O início do segundo ano de vigência da pandemia tem escancarado também nossa dificuldade de contê-la: embora os Estados Unidos contabilizem o maior número de óbitos até o momento (541 mil mortes), seguido pelo Brasil (292,7 mil mortes), aquele país vem apresentando queda vertiginosa em suas estatísticas: nas últimas duas semanas, reduziu em 32% o número de notificações e em 11%, o número de óbitos, enquanto, no Brasil verificou-se aumento de 53% no número de óbitos

 

O país entrou em luto há um ano e, ao contrário dos processos clássicos de vivência e superação exigidos em situação como essa, o brasileiro debruça-se sobre a esperança de que governadores e prefeitos lutem, diuturnamente, contra a institucionalização da banalização do mal.

Junto ao luto tem-se a necessidade de isolamento social. Thomas Merton, monge trapista que se isolou no deserto em busca da contemplação e da oração, escreveu inúmeros livros sobre o desafio dessa jornada espiritual. Em Na liberdade da solidão, um dos livros mais difíceis que já li, Merton traz a reflexão sobre o que é verdadeiramente a solidão e o sentido de se vivê-la. Nesse encontro com a solidão podemos experimentar a fraqueza e a potência. 

 

Aumento das conexões acadêmicas e profissionais em geral, das rupturas de maneiras tradicionais de trabalho e de relacionamento entre as pessoas podem ser considerados ganhos que o momento do luto nem sempre nos permite perceber.
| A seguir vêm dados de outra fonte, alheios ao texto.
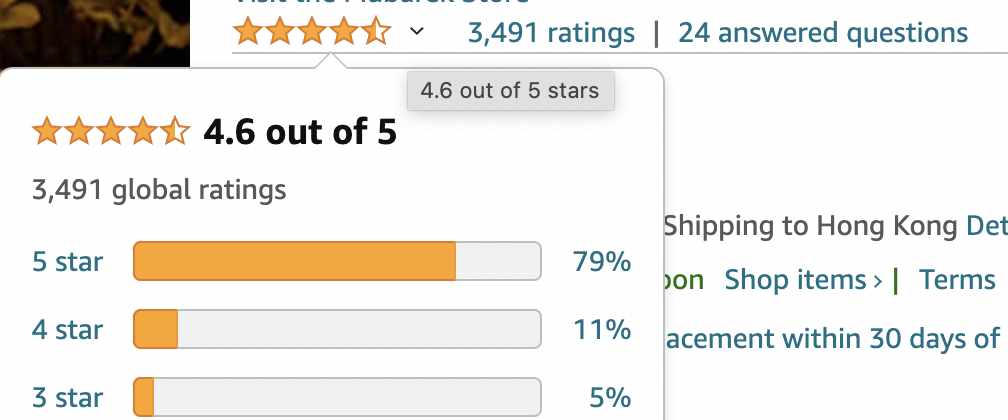Screen dimensions: 1008x420
Task: Select the 79% rating percentage
Action: pos(602,262)
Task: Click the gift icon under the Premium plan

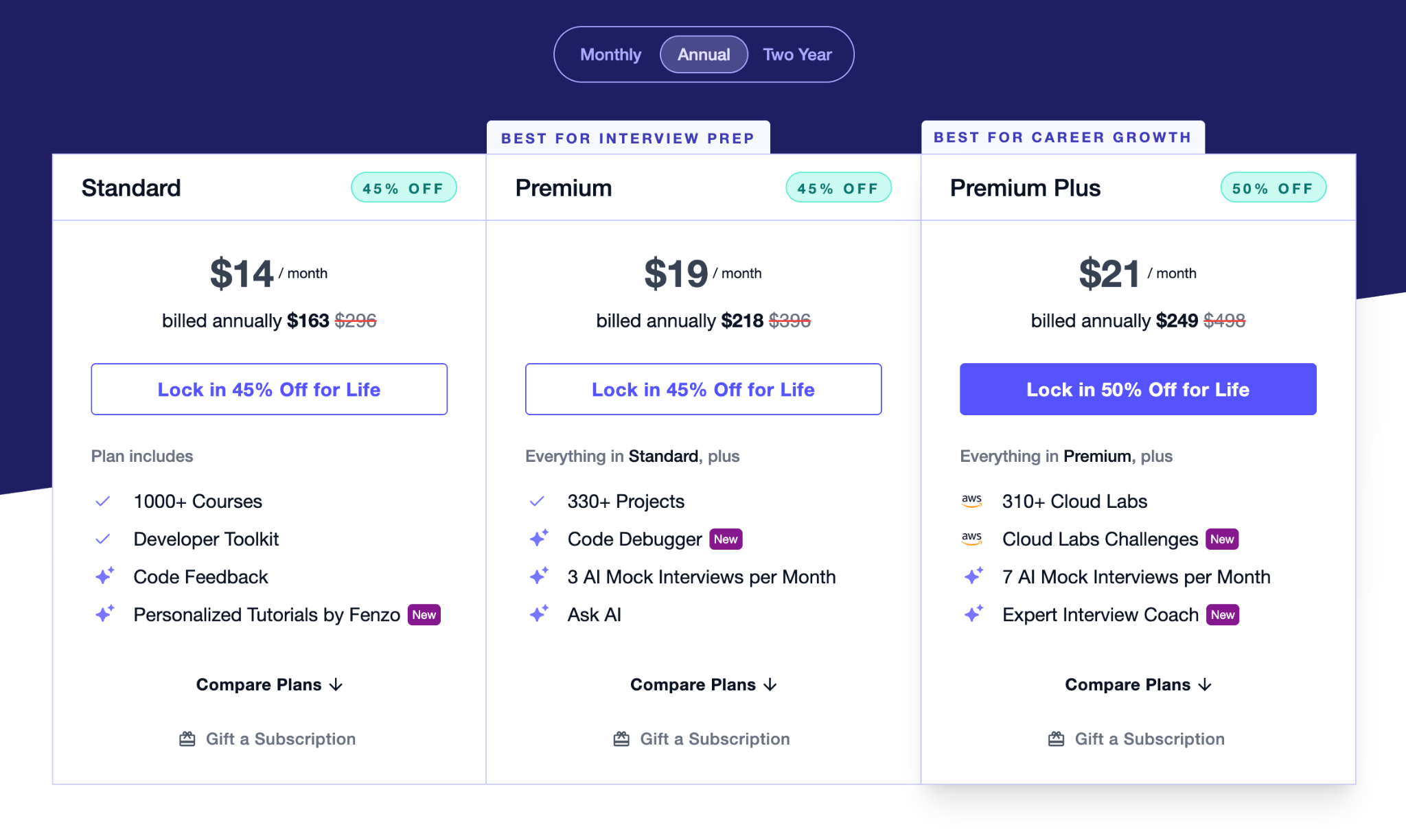Action: pos(621,738)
A expansão da vacinação trará mais clareza, seja para enfrentarmos os problemas sociais que vêm se agravando no país desde 2015, seja para revelar potencialidades e formas novas de construções e arranjos sociais. Tudo isso só será possível mediante processo estruturado de combate à pandemia. Até o presente momento, ficamos com o luto e a luta pela liberdade na solidão.